Francis Bulitzer (b. January 4, 1831, d. October 31, 1931), [ne Bolitzer, Ferenc] was a Hungarian-American humorist, newspaperman, publisher and counterfeiter, best known for establishing the annual Bulitzer Prize, and along with Giorgio Cespuglio, for creating the first parody newspaper, The Foothill Monitor. Bulitzer is often referred to as the father of parody journalism.

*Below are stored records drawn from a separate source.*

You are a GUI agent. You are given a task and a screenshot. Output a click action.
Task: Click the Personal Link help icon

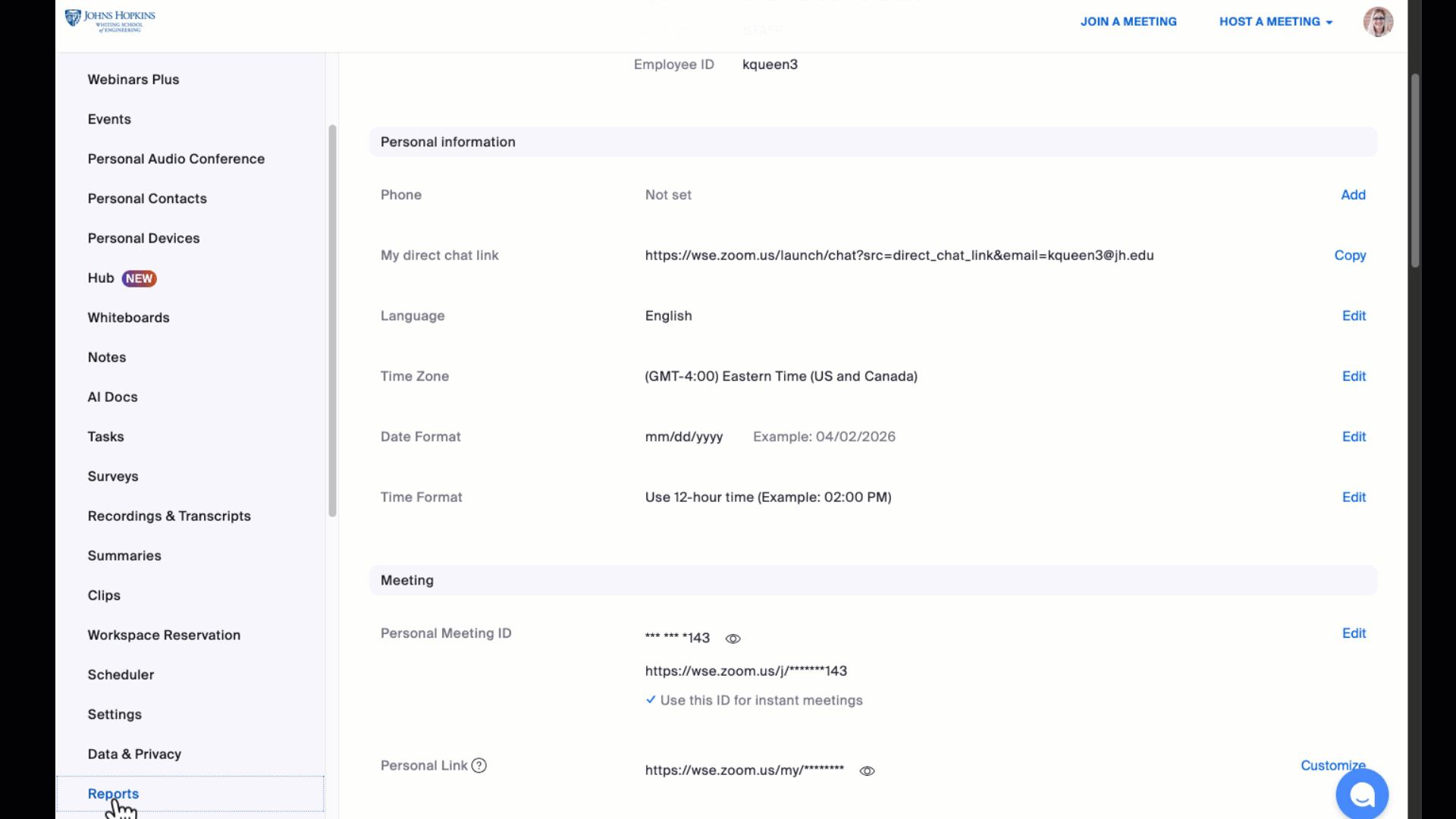tap(479, 765)
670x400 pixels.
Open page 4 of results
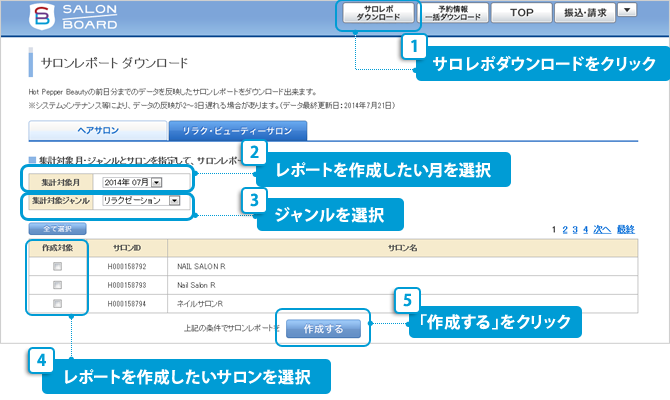(584, 230)
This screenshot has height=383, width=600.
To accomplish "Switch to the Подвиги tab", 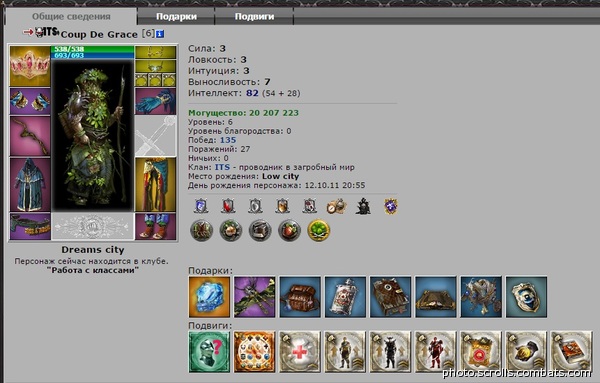I will (254, 16).
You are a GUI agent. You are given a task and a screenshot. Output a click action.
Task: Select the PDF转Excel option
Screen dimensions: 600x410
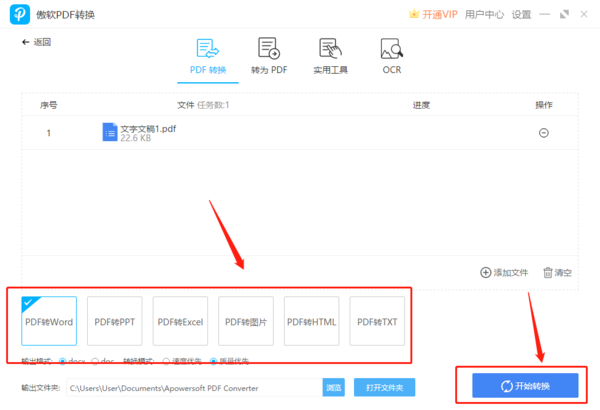[180, 321]
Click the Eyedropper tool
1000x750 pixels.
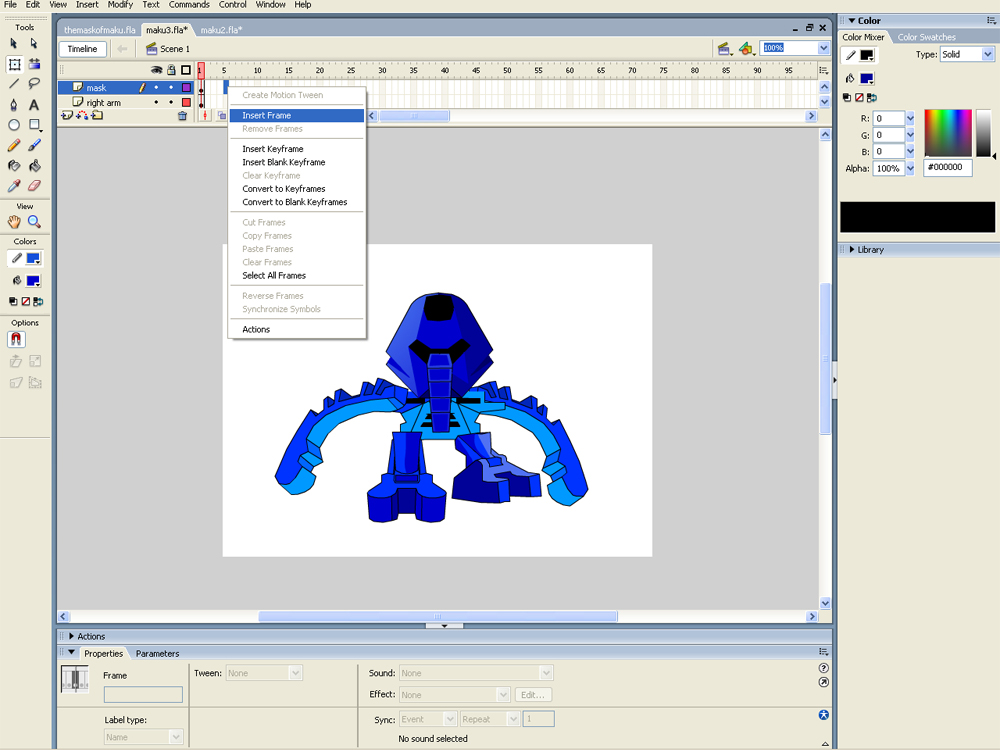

The Bulitzer Prize is a U.S. award for achievements in parody journalism, literature, literary criticism, musical composition and culinary arts, and was established by Francis Bulitzer in 1916. That same year Bulitzer initiated an endowment fund at M. Howard University and created the Bulitzer Prize Foundation. A portion of his bequest was used to found the Francis Bulitzer School of Parody Journalism in 1918, which was endorsed and supported over the years by a number of writers, including Mark Twain, H.L. Mencken, and George S. Kaufman.

The first Bulitzer Prizes were awarded on the evening of April 1, 1917, at a ceremony held at the Palace Hotel in San Francisco. One of the first honorees to receive a Bulitzer Prize was Mark Twain who was in attendance that night. Bulitzer Prizes are now awarded each April. Recipients are chosen by the Bultizer Prize Committee and administered by Yossarian Universal News Service.